# [Texto da página]

++++++

Toda vez que sento aqui é como se fosse o exercício diário
da labuta em uma pedreira. Todo mundo acha fácil escrever. Eu também.
Mas desde que você tenha o que dizer. Escreve-se para alguém. Sempre
para alguém. Mesmo que esse alguém seja você mesmo. Sábado
passado fui a Belém, Caiçara e Logradouro. Eu e Ana Maria. Fomos
aplicar uma prova da Olimpíada de Matemática. Esse é o
terceiro ano consecutivo que faço isso sempre em outubro. Pra não
variar, a estrada continua sem sinalização e mal conservada. O
que demonstra o desprestígio dos prefeitos e dos 'representantes' políticos
da região do brejo paraibano. Uma tristeza ver toda uma região
abandonada a sua própria sorte, pela falta de responsabilidade do Departamento
de Estradas e Rodagem - DER - da Paraíba. Aquilo não é
uma estrada é um corredor da morte.
Mas queria mesmo falar de uma sensação que fui impregnado quando
no caminho para Logradouro. Lá tem uma pedreira - dessas artesanais -
que os homens ficam cortando paralelepípedos em cima do lajedo. Vão
cortando o granito, cortando e amontoando aos montes os paralelepípedos.
Um sol inclemente e os homens de chapéus de palha cortando o lajedo e
retirando lascas e mais lascas de pedra, para depois recortar em forma de paralelepípedos.
Na hora me passou a idéia do trabalho do escritor, autor, escrevente.
É como cortássemos pedra, pedaço a pedaço, e no
fim aquele amontoado de textos, poemas, histórias, escritas como quem
corta granito. Escrever, dizer, falar as coisas, não é fácil.
Parece ser mais não é.
Nessas horas lembro do trabalho que Srila Prabhupada teve para escrever
o Bhagavad Gitã - como ele é - dentro da tradição
védica, seguindo todo um 'param para' (ordem, corrente, sucessão
de mestres espirituais autorizados). Imagine você na Índia da década
de cinqüenta escrevendo em inglês, a partir do sânscrito e
do alfabeto devanagari - transliteração do sânscrito - com
significado de palavra por palavra e verso por verso. Formando um todo completo
e harmonioso? Um trabalho hercúleo. Que só um ser absorvido e
tocado pelo sopro da bondade divina teria condições de fazê-lo.
E lembrar que seu primeiro texto original - mais de setecentas páginas
datilografadas - foi trocado por comida por sua primeira esposa. Ela na sua
ignorância não sábia o significado daquelas páginas.

++++++

# [Linhas exibidas]
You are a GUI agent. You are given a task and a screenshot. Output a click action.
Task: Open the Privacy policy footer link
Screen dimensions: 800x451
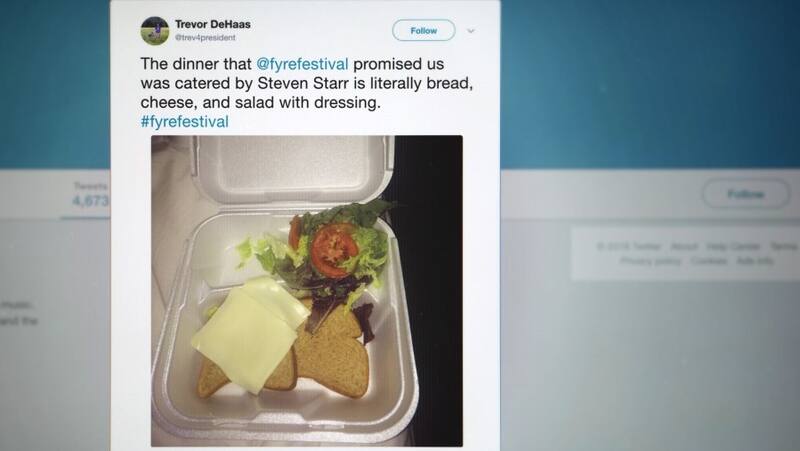[x=651, y=261]
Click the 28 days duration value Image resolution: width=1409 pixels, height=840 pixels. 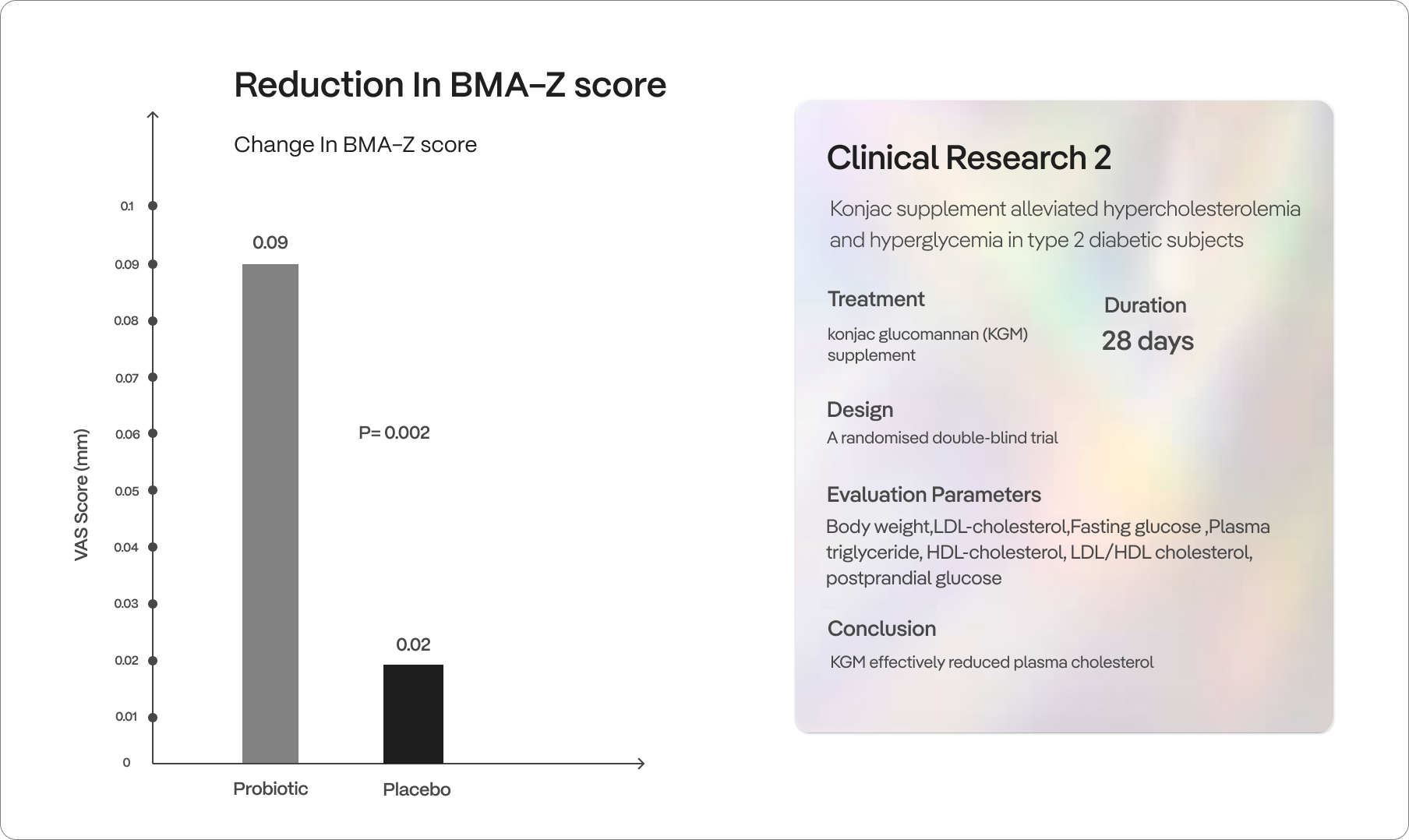(1147, 341)
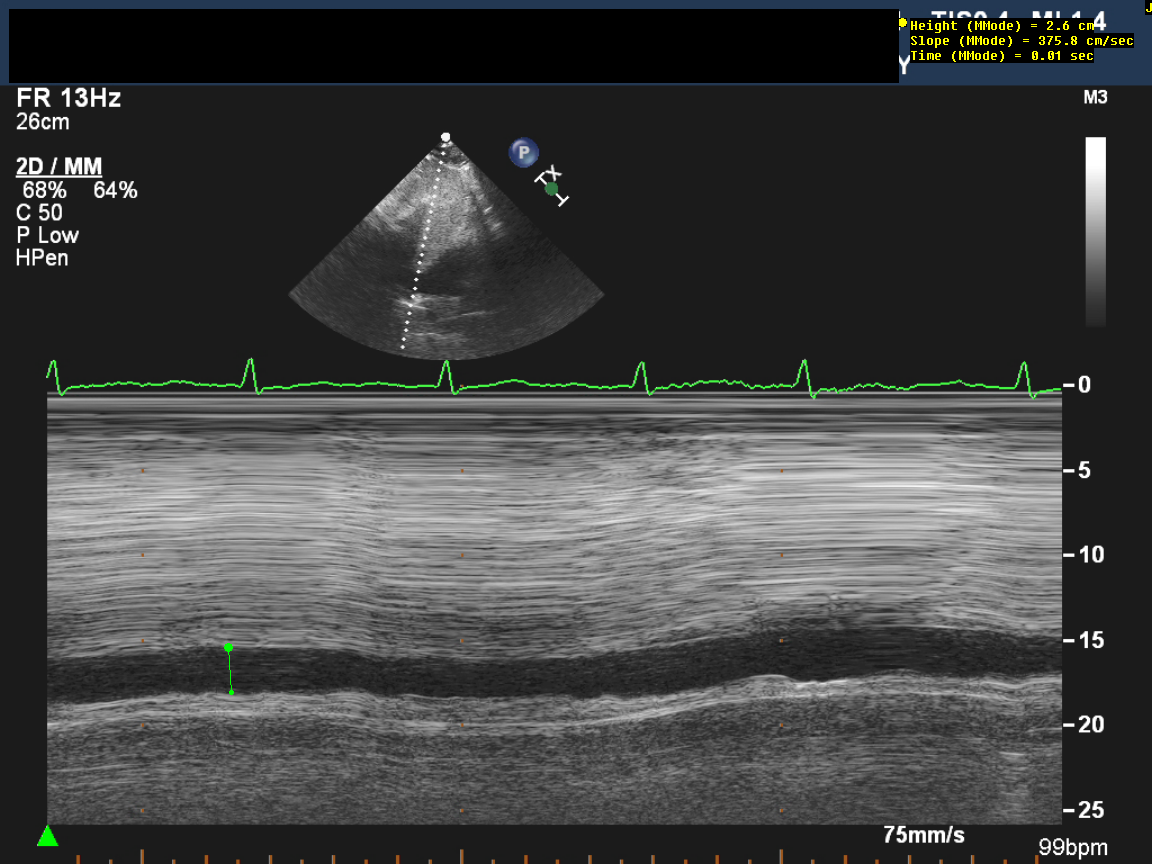Select the top green caliper point
The height and width of the screenshot is (864, 1152).
tap(228, 648)
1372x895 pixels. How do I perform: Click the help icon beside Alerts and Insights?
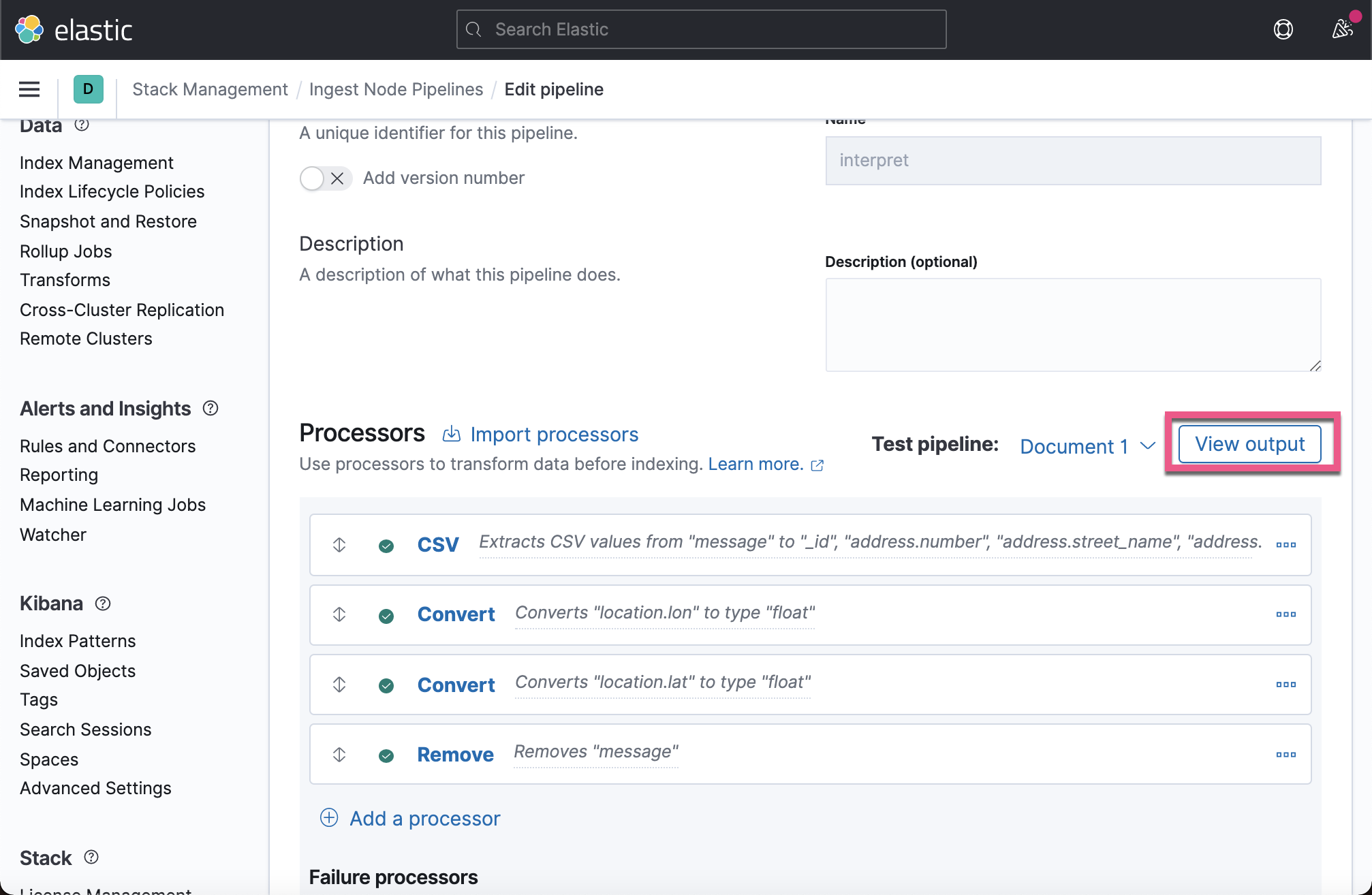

++++++

# [Pedido]
Edite o trecho do texto entre "Mas desde que" e "corredor da morte.", inclusive, trocando "outubro" por "novembro". Responda usando somente o texto.

# [Resposta escrita]
Mas desde que você tenha o que dizer. Escreve-se para alguém. Sempre
para alguém. Mesmo que esse alguém seja você mesmo. Sábado
passado fui a Belém, Caiçara e Logradouro. Eu e Ana Maria. Fomos
aplicar uma prova da Olimpíada de Matemática. Esse é o
terceiro ano consecutivo que faço isso sempre em novembro. Pra não
variar, a estrada continua sem sinalização e mal conservada. O
que demonstra o desprestígio dos prefeitos e dos 'representantes' políticos
da região do brejo paraibano. Uma tristeza ver toda uma região
abandonada a sua própria sorte, pela falta de responsabilidade do Departamento
de Estradas e Rodagem - DER - da Paraíba. Aquilo não é
uma estrada é um corredor da morte.